The paradigm shift introduced by generative AI like Copilot requires a parallel evolution in security monitoring. Treating it as just another application log is insufficient. The combination of Splunk for broad, correlated security analytics and Microsoft Purview for deep, evidentiary-grade investigation creates a defensible security posture. The focus must move from merely detecting known-bad prompts to understanding the context of usage—why is this user, from this location, querying this specific document now?
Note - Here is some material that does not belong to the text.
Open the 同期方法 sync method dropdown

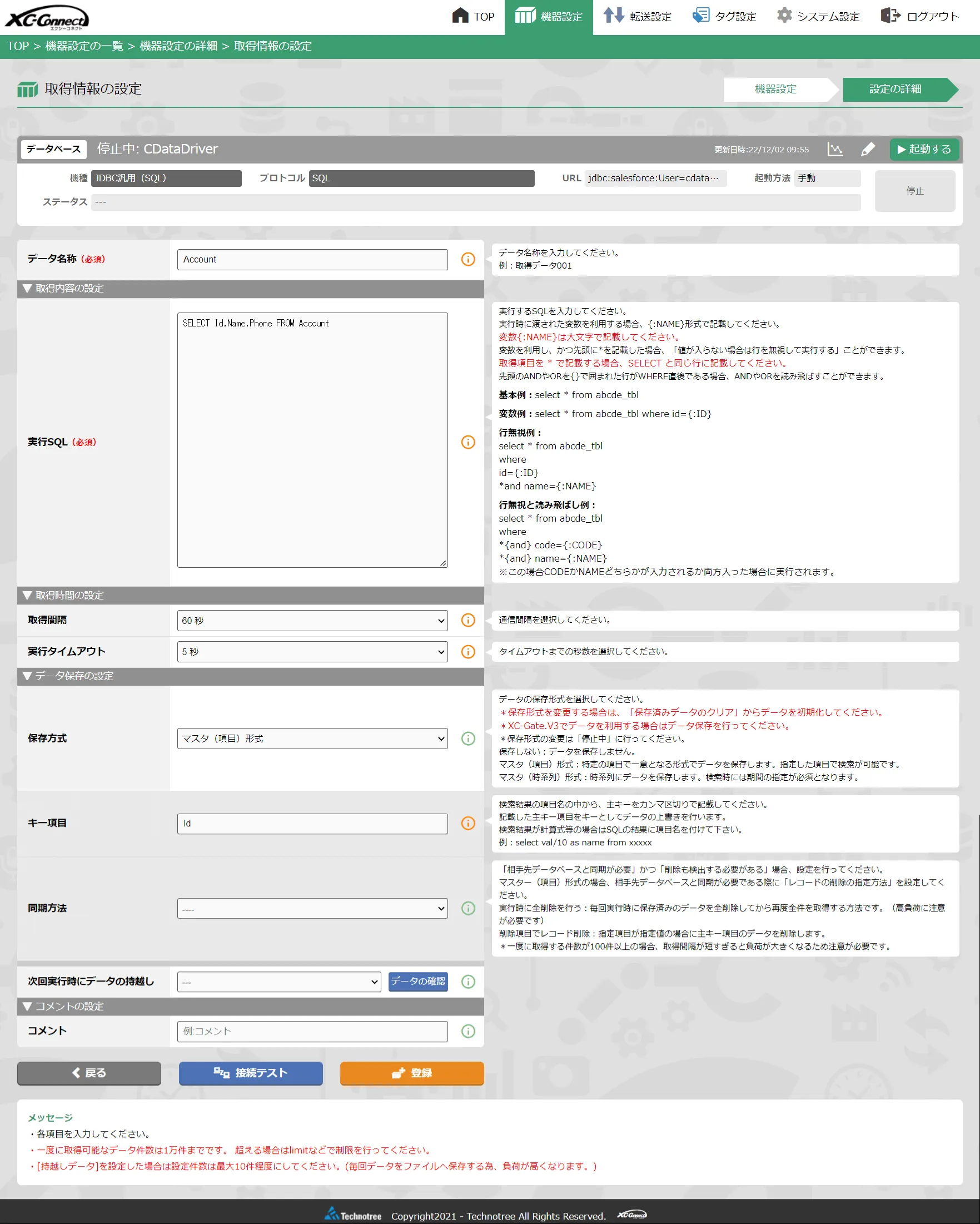tap(312, 908)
This contextual analysis is the new frontier of insider threat and data loss prevention programs.

Prediction:

The techniques outlined here represent the first generation of AI security monitoring. As prompt injection attacks become more sophisticated and AI-generated social engineering escalates, we predict a rapid market consolidation around specialized AI Security Posture Management (AI-SPM) tools. These platforms will natively integrate LLM-specific threat intelligence, automate red-teaming of AI assistants, and provide real-time policy enforcement at the prompt level, moving beyond simple monitoring to active prevention. Organizations that fail to adapt their SOC playbooks and invest in these specialized skills will face significant data exposure risks.